In an article by Keller & Wirthlin (2013), they state that “early feedback from users leads to rapid development and shorter timeframes”. Therefore, the Fast in FIST actually refers to how quickly feedback can be accessed, as well as how quickly content can be produced and shared with the audience. As North Gong Daily has issues receiving feedback, I believe it fails in that aspect of Fast, however, producing content does satisfy the Fast concept, as it only takes 10 minutes a day for me to complete.
When applying Inexpensive to my project, there are two opposing outcomes. The project is inexpensive for me, as it is being funded by the creators of North Gong Daily. However, it isn’t inexpensive on their side of the project, as they must pay for the business plan of WordPress as well as the merchandise.
Whilst setting up North Gong Daily, it wasn’t Simple or Tiny, as I had to learn a lot of information to successfully complete it. However, now that it is set up, posting each day takes about 10 minutes to do, and is easy to fulfill, therefore I believe it does now fit Simple and Tiny.
Though Ward states that FIST is more efficient than failing, I have also used FEFO (Fail Early, Fail Often) in my project.
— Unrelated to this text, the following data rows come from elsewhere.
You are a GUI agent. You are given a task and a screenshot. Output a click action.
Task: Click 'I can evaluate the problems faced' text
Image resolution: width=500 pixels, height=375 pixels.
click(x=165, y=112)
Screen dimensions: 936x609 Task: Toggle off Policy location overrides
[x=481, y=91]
FEFO is the theory that “it is possible to learn from failure then the sooner the failure occurs, the sooner the learning begins” (arrkgroup.com, 2019). The idea is that the faster you fail frequently when creating your project, the more you’ll learn from it, and adjust to work better, rather than being unable to adapt. I have used FEFO a number of times for North Gong Daily, one example being when I implemented the current theme, and had to start including a picture of the beach as a header image for each post. This worked well, as the site now looks nicer and shows off a picture of the beach as well.
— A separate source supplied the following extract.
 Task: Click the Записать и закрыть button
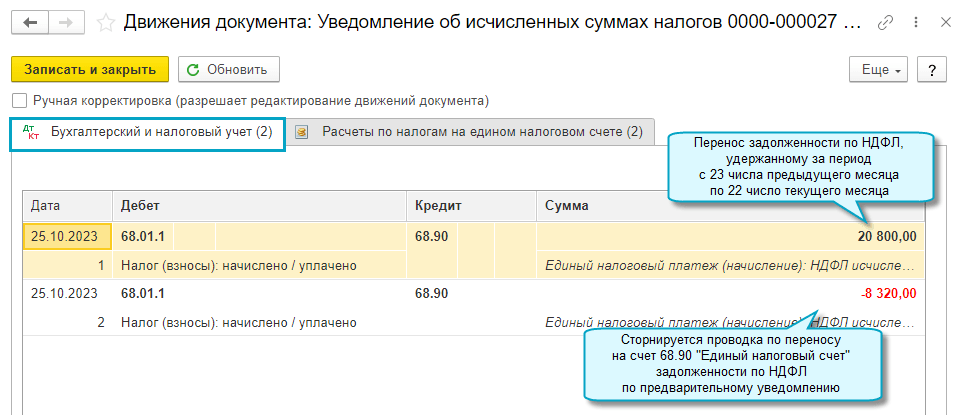point(90,70)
There are a number of things I plan on doing with North Gong Daily moving forward. Firstly, I plan on completing the store, as I only have 2 items left to add. I would also like to try a number of different themes, to potentially improve the site’s layout, design and functionality.
In our class discussion for BCM302, it was discussed that I should try to monetise and turn my website creation skills into a business, and approach other surf clubs in the Illawarra area and offer to re-do their websites. Since our discussion, I have contacted North Wollongong Surf Life Saving Club, and I will be starting my work on their site, as well as showing them how to maintain the site themselves, at the end of November.
I was also approached by Aurora Consulting, a training and consulting company, who have asked me to recreate their website to make it appear more modern and professional. We met recently to discuss what it is they want changed and we will be starting this in December.
Undertaking this project during my time at university has taught me a number of skills and knowledge. Prior to starting university, I had very little knowledge regarding website creation. Now, upon reaching the end of BCM302, I have created two websites and will be beginning two new projects for two separate organisations at the end of November and early December. I am now considering a potential career in the website creation industry, as I have found it interesting and believe I am good at it.
A major learning moment for myself, was coming to understand the phrase “Show, don’t tell”. When North Wollongong Surf Life Saving Club approached me, it was completely unprovoked by me, and was (presumably) because they had seen my work on North Gong Daily and wanted me to do the same as I had there. The same is true for Aurora Consulting, I hadn’t inquired into whether they wanted me to work on their website, but they were aware of my previous work and approached me first. Therefore, I have created a page on my personal blog that acts as a digital portfolio of all the digital & social media work I have completed and partaken in.